INPUT DATA:
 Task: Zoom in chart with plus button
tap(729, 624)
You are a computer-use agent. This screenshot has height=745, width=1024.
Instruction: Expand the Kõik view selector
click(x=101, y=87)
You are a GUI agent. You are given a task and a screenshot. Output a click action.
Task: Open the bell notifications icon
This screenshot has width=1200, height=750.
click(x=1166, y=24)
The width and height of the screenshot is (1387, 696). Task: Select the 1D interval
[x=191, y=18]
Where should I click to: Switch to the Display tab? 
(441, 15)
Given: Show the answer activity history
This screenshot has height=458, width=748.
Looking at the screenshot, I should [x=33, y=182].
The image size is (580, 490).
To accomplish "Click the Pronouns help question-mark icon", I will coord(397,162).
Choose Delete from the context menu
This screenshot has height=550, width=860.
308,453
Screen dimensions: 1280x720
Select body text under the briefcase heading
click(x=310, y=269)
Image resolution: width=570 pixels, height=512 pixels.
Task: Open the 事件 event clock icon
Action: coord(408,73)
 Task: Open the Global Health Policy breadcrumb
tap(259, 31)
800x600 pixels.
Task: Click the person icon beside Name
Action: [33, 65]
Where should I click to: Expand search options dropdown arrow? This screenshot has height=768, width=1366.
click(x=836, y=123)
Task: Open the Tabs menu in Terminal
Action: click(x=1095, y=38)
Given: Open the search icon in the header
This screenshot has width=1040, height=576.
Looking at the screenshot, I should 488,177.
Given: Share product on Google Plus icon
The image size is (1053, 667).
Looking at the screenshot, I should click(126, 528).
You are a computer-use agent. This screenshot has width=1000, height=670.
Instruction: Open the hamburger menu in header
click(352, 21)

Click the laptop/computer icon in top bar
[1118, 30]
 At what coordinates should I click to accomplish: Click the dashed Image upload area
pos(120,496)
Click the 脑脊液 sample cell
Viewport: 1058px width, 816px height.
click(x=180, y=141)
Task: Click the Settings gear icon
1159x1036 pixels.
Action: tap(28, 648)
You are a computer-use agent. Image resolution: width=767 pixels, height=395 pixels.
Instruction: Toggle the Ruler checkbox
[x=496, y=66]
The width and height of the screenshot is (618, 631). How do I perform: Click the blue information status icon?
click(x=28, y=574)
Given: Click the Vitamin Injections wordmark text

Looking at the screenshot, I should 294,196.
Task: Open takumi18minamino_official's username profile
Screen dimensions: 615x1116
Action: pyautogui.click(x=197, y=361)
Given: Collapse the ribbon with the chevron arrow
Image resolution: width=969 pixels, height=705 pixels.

EXERCISE:
Take every line in the preceding listing that contains "agent" and copy it.

REPLY TO THE EXERCISE:
You are a computer-use agent. This screenshot has height=745, width=1024.
You are a GUI agent. You are given a task and a screenshot. Output a click action.
You are a computer-use agent. This screenshot has width=1000, height=670.
You are a computer-use agent. Image resolution: width=767 pixels, height=395 pixels.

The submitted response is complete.